» Input material:
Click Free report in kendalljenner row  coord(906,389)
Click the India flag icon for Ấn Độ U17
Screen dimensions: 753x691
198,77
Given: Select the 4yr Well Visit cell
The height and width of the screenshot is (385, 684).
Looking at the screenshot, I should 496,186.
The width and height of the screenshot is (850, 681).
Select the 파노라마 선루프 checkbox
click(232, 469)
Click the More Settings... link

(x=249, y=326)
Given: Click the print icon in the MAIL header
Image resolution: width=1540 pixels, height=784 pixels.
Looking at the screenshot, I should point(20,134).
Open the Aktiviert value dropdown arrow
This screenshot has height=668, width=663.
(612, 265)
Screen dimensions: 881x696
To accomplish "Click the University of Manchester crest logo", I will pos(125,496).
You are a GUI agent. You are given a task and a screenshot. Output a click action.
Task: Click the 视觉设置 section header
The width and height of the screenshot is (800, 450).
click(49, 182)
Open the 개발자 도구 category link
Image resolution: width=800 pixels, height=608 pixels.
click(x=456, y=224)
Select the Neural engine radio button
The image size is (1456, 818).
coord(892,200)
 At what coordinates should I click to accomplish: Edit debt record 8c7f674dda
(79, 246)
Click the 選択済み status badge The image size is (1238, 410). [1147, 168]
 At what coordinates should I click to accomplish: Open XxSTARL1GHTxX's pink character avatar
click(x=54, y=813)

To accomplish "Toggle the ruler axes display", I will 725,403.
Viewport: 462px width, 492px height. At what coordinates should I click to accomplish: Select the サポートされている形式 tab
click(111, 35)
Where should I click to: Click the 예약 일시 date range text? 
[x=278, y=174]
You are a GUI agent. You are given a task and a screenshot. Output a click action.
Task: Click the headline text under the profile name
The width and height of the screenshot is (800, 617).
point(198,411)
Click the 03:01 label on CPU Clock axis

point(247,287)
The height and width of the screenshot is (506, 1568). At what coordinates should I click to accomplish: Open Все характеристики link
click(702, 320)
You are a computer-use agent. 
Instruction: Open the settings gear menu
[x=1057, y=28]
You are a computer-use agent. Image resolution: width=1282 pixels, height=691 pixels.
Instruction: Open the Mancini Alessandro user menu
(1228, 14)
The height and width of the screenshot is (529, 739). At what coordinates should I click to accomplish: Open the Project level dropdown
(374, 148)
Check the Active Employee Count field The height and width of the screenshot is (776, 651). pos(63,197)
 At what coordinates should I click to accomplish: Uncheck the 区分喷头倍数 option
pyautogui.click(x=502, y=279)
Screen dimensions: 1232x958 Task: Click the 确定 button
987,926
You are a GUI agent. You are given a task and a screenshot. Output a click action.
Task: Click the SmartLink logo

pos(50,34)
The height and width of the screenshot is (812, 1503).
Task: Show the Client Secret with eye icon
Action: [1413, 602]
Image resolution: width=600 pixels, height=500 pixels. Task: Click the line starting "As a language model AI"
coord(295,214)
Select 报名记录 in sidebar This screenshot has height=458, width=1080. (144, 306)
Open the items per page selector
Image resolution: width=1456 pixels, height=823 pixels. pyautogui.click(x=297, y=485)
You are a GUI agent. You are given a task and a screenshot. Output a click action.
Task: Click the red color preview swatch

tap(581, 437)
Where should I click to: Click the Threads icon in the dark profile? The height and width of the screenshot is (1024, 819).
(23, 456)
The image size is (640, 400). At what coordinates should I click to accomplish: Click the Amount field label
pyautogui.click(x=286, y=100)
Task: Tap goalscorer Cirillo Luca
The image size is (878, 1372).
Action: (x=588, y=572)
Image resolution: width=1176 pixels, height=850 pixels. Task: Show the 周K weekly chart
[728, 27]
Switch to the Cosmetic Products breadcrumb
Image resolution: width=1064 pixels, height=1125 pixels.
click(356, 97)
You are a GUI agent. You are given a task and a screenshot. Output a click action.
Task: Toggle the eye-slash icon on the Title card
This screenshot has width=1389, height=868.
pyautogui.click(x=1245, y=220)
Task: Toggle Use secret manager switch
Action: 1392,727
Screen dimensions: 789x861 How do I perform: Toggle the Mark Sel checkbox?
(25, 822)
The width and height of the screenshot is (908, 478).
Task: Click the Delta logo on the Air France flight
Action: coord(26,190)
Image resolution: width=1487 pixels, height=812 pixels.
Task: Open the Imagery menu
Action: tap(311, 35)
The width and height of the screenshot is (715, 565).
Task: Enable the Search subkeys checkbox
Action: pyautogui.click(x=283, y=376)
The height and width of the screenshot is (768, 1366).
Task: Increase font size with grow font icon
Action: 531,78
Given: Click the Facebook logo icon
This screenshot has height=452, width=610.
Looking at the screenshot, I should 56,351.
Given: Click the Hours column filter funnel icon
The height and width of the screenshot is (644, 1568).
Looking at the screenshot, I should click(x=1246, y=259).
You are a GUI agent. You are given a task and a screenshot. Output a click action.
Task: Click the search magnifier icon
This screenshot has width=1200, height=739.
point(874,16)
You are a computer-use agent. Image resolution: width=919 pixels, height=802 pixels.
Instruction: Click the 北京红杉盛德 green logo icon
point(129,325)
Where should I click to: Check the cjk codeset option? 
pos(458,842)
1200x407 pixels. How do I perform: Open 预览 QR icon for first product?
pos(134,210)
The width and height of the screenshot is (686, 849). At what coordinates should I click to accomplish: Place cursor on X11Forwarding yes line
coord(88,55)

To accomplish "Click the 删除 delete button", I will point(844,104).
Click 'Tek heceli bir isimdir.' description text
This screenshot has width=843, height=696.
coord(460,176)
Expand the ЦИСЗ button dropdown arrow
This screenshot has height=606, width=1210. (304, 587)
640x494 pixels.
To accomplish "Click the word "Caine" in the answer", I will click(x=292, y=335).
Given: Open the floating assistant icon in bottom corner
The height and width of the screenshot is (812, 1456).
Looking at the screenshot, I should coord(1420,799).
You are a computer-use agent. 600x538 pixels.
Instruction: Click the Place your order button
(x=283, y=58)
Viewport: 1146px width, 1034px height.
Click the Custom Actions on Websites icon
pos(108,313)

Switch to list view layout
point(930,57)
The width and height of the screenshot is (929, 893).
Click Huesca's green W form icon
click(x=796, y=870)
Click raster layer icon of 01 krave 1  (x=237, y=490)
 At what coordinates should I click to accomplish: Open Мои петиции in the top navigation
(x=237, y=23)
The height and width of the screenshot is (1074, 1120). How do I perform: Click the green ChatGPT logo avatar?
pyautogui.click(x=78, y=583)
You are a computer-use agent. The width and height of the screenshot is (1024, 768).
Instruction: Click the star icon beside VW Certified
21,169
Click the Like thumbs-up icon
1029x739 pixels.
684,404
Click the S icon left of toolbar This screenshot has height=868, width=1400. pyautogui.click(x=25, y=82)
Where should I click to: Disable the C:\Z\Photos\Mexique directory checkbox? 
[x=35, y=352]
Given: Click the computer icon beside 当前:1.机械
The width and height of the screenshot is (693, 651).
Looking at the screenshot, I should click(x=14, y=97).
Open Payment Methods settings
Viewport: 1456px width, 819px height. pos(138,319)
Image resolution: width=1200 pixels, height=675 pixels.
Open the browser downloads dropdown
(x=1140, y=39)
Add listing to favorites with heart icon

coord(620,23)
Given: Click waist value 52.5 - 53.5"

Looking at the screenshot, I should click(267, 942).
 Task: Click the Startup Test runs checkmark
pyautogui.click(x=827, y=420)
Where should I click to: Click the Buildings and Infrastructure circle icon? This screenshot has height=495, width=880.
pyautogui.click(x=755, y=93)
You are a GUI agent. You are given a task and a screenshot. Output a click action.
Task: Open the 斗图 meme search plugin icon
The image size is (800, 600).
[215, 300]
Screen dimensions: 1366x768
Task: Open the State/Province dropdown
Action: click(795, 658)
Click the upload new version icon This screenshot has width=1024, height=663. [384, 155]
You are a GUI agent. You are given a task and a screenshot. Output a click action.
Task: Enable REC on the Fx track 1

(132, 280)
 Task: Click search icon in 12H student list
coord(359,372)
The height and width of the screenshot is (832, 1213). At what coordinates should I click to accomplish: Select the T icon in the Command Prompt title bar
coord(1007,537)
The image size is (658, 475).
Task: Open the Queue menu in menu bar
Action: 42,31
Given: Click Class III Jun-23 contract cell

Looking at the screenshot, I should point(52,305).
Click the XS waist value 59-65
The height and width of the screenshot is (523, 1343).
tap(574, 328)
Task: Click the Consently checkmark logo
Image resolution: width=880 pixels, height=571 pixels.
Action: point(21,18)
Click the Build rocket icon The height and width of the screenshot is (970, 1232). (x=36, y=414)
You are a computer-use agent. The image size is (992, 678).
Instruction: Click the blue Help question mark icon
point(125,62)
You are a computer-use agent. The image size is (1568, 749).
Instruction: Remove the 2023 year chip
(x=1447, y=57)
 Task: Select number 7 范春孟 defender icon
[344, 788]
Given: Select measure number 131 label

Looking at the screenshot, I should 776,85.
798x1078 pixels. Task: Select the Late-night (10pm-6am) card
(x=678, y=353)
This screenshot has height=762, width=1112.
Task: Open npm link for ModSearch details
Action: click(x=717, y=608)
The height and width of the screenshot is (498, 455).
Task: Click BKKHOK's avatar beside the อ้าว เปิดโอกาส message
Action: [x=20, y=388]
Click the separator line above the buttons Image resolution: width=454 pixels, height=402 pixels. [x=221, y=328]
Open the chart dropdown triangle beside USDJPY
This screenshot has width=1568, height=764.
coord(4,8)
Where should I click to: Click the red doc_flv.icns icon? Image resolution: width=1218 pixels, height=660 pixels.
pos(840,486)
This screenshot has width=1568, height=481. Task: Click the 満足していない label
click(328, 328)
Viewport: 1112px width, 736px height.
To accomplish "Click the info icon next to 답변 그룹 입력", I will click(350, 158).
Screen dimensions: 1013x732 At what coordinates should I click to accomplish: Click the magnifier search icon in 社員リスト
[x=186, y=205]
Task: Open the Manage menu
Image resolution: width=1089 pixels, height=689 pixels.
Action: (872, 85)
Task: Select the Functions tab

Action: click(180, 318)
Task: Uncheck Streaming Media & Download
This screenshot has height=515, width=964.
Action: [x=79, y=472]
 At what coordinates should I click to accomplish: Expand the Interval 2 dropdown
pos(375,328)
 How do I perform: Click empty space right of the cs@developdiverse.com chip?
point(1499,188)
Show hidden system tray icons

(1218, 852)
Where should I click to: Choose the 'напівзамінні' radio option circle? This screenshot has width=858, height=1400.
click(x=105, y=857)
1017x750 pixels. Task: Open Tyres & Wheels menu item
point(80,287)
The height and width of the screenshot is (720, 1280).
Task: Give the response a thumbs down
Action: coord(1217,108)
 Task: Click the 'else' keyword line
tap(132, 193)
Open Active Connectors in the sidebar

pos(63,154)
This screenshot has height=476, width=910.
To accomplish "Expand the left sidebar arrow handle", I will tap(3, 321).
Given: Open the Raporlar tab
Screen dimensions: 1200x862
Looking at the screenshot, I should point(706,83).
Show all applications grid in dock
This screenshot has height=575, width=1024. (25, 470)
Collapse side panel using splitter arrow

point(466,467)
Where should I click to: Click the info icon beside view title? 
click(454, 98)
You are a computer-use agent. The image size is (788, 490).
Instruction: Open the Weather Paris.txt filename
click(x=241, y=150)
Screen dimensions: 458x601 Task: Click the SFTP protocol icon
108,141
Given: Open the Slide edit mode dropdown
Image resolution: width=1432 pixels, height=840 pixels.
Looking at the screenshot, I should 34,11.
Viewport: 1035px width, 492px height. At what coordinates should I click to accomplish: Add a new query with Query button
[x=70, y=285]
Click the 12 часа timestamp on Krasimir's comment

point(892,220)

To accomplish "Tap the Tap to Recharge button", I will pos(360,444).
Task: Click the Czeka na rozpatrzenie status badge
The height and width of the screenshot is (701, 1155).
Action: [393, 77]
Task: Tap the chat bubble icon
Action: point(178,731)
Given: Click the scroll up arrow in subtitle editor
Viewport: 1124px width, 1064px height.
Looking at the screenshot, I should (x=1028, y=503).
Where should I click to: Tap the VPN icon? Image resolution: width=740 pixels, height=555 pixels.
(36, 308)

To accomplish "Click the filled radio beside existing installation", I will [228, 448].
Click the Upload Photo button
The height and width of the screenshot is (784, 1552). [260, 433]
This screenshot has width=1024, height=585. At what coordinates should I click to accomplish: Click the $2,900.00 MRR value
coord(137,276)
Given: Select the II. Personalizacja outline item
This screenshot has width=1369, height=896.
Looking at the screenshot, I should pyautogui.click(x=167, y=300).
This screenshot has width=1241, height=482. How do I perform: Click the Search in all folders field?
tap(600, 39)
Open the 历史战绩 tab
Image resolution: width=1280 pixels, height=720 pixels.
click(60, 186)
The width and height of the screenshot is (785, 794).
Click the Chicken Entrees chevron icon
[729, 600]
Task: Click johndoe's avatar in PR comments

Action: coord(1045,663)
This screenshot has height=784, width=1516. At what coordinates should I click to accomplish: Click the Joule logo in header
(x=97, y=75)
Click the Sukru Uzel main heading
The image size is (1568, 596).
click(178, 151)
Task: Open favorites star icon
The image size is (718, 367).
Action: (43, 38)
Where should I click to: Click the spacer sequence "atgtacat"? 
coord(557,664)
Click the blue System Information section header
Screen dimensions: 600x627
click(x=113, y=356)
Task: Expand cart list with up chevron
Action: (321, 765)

» About this task:
Look back at the data above. Transcribe exactly the lines starting at the line that contains "The height and width of the screenshot is (523, 1343)." and ending at the line that contains "Viewport: 1112px width, 736px height.".

» Response below:
The height and width of the screenshot is (523, 1343).
tap(574, 328)
Task: Click the Consently checkmark logo
Image resolution: width=880 pixels, height=571 pixels.
Action: point(21,18)
Click the Build rocket icon The height and width of the screenshot is (970, 1232). (x=36, y=414)
You are a computer-use agent. The image size is (992, 678).
Instruction: Click the blue Help question mark icon
point(125,62)
You are a computer-use agent. The image size is (1568, 749).
Instruction: Remove the 2023 year chip
(x=1447, y=57)
 Task: Select number 7 范春孟 defender icon
[344, 788]
Given: Select measure number 131 label

Looking at the screenshot, I should 776,85.
798x1078 pixels. Task: Select the Late-night (10pm-6am) card
(x=678, y=353)
This screenshot has height=762, width=1112.
Task: Open npm link for ModSearch details
Action: click(x=717, y=608)
The height and width of the screenshot is (498, 455).
Task: Click BKKHOK's avatar beside the อ้าว เปิดโอกาส message
Action: [x=20, y=388]
Click the separator line above the buttons Image resolution: width=454 pixels, height=402 pixels. [x=221, y=328]
Open the chart dropdown triangle beside USDJPY
This screenshot has width=1568, height=764.
coord(4,8)
Where should I click to: Click the red doc_flv.icns icon? Image resolution: width=1218 pixels, height=660 pixels.
pos(840,486)
This screenshot has width=1568, height=481. Task: Click the 満足していない label
click(328, 328)
Viewport: 1112px width, 736px height.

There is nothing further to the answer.